[start]

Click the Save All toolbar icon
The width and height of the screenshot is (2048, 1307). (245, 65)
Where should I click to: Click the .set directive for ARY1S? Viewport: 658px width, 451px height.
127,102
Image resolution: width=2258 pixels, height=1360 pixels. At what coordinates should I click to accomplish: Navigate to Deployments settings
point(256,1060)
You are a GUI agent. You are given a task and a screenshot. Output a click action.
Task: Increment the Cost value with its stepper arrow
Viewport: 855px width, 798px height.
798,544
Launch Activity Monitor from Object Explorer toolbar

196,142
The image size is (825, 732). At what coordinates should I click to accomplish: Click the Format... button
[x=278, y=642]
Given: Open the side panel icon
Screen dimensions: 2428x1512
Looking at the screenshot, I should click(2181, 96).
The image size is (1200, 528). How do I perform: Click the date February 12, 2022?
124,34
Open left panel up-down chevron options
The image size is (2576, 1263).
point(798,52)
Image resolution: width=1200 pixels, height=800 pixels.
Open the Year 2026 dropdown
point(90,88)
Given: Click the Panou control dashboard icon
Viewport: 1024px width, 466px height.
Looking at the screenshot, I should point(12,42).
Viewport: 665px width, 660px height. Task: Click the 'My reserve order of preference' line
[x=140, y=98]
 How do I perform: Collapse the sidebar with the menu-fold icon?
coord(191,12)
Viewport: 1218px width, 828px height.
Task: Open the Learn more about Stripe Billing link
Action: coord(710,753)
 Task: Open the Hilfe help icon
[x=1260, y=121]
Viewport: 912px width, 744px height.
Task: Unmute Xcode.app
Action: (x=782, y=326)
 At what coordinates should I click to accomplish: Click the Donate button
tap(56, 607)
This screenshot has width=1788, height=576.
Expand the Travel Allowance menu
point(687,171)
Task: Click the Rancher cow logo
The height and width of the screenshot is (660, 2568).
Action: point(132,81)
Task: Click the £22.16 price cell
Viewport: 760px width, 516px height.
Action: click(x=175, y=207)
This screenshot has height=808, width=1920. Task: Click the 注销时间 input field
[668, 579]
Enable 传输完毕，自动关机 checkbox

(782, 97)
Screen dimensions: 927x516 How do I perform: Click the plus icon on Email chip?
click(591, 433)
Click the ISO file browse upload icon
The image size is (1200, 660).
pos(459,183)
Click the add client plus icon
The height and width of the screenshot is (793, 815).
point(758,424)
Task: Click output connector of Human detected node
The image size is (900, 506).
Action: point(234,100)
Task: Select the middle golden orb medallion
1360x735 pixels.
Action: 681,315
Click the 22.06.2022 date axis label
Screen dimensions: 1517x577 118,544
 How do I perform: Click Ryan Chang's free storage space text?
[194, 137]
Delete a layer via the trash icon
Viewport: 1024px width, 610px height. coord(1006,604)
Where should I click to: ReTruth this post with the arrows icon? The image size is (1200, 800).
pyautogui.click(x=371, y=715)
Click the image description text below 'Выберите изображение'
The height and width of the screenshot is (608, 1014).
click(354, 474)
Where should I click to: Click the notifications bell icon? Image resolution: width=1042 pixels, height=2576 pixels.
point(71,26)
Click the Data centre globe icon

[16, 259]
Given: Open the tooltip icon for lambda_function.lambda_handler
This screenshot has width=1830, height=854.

[end]

### DIRECTIVE
Find every line of the data above that contains the string "pixels", matching case exactly, and copy each of those lines in full.

### SOLUTION TO THE EXERCISE
Image resolution: width=2258 pixels, height=1360 pixels. At what coordinates should I click to accomplish: Navigate to Deployments settings
Image resolution: width=1200 pixels, height=800 pixels.
1360x735 pixels.
Where should I click to: Click the notifications bell icon? Image resolution: width=1042 pixels, height=2576 pixels.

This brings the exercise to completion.